Wir bleiben bei fünf. Fünf ist gut. Fünf Dinge sind uns auch schnell wieder präsent, wenn wir sie mal aufzählen müssen.8 Wir haben fünf Sinne, fünf Finger und fünf Zehen. Jesus hatte fünf Wundmale, der Islam hat fünf Säulen und in der alten Weltordnung gab es fünf Kontinente. Sicher gibt es andere Lösungen als diese fünf Impulse – aber Alkohol gehört nicht dazu. Das hatten wir auch schon, aber man kann es nicht oft genug sagen: Alkohol ist keine Lösung. Es mag verlockend sein, die Sinne zu vernebeln und zu betäuben, aber um deine Welt und dein Leben neu zu ordnen, musst du dir über einiges klar werden und dafür klar bleiben. Alkohol und Drogen werden dich nicht aus deiner Sinn- oder Lebenskrise befreien. Auch kein Ratgeber und kein Buch können dein Unglück lindern oder deine Verzweiflung besänftigen – das kannst nur du ganz allein. Das können weder Freunde noch Verwandte oder Bekannte. Sie sind sicherlich eine große Hilfe, aber du musst allein wieder aufstehen und die ersten Schritte neu versuchen. Gestützt von anderen ist okay, aber mit den eigenen Füßen auf dem Boden.

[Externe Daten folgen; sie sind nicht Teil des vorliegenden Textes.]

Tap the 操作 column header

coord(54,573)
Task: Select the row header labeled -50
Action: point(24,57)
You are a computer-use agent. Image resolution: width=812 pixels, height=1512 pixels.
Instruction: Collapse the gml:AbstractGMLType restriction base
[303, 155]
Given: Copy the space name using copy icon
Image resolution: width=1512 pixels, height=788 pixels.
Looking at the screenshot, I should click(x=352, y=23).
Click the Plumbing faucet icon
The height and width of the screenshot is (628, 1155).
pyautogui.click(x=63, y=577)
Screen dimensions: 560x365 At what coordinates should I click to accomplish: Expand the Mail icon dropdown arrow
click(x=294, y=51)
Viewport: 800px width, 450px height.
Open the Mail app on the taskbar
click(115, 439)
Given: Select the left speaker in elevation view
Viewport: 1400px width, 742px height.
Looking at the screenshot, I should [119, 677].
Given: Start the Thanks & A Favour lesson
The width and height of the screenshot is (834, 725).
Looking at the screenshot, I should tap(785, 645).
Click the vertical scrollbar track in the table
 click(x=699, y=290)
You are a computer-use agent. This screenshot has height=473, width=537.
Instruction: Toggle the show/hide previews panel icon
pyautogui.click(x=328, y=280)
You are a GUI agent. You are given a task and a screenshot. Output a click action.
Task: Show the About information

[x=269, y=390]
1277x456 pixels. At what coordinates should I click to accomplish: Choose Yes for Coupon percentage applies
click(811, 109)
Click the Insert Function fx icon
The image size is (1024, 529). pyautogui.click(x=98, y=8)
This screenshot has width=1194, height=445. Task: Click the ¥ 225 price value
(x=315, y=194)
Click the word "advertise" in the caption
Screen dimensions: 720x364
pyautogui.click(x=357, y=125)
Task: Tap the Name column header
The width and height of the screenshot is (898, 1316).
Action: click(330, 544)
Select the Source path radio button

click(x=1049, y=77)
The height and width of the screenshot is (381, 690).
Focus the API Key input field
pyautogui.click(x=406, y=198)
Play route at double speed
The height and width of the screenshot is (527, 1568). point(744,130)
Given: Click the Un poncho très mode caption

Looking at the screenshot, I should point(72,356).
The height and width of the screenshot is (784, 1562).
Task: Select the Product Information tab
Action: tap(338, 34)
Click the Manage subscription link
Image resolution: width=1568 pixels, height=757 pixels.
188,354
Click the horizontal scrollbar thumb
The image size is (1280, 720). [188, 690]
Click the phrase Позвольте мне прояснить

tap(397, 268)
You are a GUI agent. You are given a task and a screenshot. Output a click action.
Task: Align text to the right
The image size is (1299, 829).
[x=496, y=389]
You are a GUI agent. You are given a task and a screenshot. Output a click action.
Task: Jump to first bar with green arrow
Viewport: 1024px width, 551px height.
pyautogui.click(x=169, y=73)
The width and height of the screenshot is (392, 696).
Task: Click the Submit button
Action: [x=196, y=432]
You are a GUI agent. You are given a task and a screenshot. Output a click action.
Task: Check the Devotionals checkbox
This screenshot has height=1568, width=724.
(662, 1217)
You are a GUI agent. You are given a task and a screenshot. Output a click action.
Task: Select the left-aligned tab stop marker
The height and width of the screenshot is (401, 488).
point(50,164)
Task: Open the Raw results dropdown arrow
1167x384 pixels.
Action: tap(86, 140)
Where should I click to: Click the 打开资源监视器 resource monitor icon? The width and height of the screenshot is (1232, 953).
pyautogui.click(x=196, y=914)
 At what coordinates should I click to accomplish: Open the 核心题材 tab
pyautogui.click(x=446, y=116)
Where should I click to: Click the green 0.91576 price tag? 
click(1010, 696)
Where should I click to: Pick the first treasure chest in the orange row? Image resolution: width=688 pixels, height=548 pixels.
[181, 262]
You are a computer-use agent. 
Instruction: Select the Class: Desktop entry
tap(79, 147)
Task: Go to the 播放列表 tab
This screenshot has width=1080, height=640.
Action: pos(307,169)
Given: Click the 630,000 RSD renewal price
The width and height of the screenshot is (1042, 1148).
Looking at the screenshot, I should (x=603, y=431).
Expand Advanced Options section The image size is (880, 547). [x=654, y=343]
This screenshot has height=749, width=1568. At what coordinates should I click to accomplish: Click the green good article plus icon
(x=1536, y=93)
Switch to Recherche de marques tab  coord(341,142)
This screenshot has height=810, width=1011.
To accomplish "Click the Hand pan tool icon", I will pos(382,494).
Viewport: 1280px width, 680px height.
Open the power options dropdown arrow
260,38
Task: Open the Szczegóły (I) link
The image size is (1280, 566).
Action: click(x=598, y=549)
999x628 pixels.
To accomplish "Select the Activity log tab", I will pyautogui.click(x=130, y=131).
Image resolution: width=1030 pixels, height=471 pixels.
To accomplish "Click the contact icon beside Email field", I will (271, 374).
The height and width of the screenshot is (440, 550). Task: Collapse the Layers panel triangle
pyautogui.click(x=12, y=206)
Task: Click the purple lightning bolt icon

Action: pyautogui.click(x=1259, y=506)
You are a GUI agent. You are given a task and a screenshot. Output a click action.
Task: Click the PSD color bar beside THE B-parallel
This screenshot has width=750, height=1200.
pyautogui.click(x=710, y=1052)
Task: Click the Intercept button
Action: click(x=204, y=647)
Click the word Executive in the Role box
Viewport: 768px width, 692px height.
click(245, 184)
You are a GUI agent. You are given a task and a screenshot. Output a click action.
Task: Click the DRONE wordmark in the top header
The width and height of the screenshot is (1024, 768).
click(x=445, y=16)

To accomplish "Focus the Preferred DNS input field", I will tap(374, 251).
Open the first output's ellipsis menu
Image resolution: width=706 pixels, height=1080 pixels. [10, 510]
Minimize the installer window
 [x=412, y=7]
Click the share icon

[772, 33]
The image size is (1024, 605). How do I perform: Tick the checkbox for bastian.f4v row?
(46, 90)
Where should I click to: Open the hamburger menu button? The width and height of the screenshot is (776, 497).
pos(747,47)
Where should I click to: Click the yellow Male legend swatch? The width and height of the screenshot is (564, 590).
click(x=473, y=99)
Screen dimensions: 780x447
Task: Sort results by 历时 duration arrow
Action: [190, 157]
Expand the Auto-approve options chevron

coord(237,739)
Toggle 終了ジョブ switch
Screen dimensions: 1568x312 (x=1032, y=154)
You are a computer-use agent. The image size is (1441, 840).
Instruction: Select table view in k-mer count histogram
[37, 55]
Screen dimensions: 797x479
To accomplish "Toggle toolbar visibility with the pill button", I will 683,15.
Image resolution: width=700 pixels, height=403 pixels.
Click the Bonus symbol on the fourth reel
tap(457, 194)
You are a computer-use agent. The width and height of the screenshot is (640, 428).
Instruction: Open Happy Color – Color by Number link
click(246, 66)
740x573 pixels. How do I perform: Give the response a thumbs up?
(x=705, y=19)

Ja, das ist anstrengend und schmerzhaft. Und das schreibe ich als jemand, der nach mehreren Beinoperationen und vielen Monaten Bettruhe im Krankenhaus und daheim das Laufen wirklich – und nicht nur im übertragenen Sinne – neu lernen musste. Deswegen kann auch dieses Buch keinen Erfolg versprechen, wenn du dich nicht von dir aus bewegst. Von daher spreche ich hier bewusst nur von Impulsen, meinem Versuch, dir und deinen Gedanken einen Schubs zu geben.

Und wie lange dauert es, bis alles wieder rundläuft? Auch das hatten wir schon: Es gibt keine Lösung auf Knopfdruck. Einige sprechen von »Instant Karma« und wir denken dabei vielleicht an YouTube-Filmchen, in denen ein ekelhafter Typ einem Kind das Eis aus der Hand schlägt, lachend weiterläuft und in einen offenen Gully stürzt. Sicher ist lediglich, dass wir vermutlich nicht erst auf unsere Wiedergeburt warten müssen, damit es uns besser geht. Dennoch gibt es auch hier leider nur eine (scheinbar) blöde Antwort: Es dauert so lange, wie es dauert. Und wenn es vorbei ist, wirst du es merken. Wobei wir uns auch täuschen können: Du denkst sicher zwischenzeitlich häufiger mal, dass du »durch« seist, bis du merkst, dass dem nicht so ist. Dann dauert es eben noch.